Bangladesh is a disaster-prone country of an area of about 1,47,570 sq. km. with population nearing 140 million. Bangladesh becomes the worst victim of natural calamities causing colossal loss of lives and properties. The adverse impacts of all the natural hazards affecting socio-economic condition need to be reduced for sustainable development. On realization of this reality, the Government of Bangladesh has undertaken a lot of plans and programs for disaster reduction through disaster management.

Causes of Disaster

An event, natural or man-made, sudden or progressive, that seriously disrupts the functioning of a society, causing human, material, or environmental losses of such severity that the affected community has to respond by taking exceptional measures. The disruption, (including essential services and means of livelihood) is on a scale that exceeds the ability of the affected society to cope with using only its own resources.

Disaster Management

 1. Disaster management includes all aspects of planning of and responding to disasters. It refers to the management of both the risk and the consequences of disasters, and includes both :
 2. prevention and preparedness measures taken in disaster-prone areas in anticipation of the known hazards – often referred to as “pre-disaster” and long-term rehabilitation (sometimes referred to as “reconstruction”).

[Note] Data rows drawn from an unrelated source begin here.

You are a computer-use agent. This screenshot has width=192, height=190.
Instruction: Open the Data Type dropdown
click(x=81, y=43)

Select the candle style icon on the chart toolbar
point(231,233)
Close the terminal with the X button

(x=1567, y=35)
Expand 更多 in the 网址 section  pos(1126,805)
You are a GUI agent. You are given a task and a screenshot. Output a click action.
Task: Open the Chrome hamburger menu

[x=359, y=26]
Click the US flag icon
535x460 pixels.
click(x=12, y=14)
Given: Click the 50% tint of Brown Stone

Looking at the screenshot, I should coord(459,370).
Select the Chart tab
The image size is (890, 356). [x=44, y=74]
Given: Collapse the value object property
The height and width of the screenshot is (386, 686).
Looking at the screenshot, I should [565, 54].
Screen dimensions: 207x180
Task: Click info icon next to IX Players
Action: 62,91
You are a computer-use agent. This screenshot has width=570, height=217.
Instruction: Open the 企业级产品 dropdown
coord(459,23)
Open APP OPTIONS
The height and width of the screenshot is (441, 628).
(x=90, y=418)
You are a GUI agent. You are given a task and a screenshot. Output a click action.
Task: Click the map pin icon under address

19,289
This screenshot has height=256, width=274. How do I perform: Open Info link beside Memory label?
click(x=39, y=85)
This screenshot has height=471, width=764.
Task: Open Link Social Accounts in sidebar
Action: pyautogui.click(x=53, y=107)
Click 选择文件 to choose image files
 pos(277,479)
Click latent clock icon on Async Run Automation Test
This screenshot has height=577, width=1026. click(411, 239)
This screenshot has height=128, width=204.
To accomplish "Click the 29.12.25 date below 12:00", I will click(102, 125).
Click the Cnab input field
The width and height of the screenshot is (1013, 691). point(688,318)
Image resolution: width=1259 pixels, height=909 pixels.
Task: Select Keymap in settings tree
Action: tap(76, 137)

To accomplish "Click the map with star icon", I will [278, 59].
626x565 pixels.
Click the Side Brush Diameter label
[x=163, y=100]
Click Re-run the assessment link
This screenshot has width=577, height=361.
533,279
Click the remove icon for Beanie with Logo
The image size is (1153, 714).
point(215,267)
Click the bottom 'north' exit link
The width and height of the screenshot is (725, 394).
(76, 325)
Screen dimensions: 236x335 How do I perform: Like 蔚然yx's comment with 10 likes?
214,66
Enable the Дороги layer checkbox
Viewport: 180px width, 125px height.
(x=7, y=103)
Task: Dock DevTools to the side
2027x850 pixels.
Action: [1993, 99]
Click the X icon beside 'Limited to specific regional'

Normal Phase (Normal Time)

A period when there is no immediate threat but long-term actions are required in anticipation of the impact, at some unknown time in the future, of known hazards.

Alert and Warning Phase

The period from the issuing of an alert or public warning of an imminent disaster threat to its actual impact, or the passage of the threat and the lifting of the warning. The period during which pre-impact precautionary, or disaster containment measures are taken.

Disaster Phase

The period during which direct impact of a natural calamity is felt. Disaster phase is long in case of slow on-set disasters (droughts, normal monsoon flood) and short in case of rapid on-set disasters (flash flood, cyclone, earthquake, fire, industrial accident, landslide etc.).

Recovery Phase

The period, following the emergency phase, during which actions are to be taken to enable victims to resume normal lives and means of livelihood, and to restore infrastructure, services and the economy in a manner appropriate to long-term needs and defined development objectives.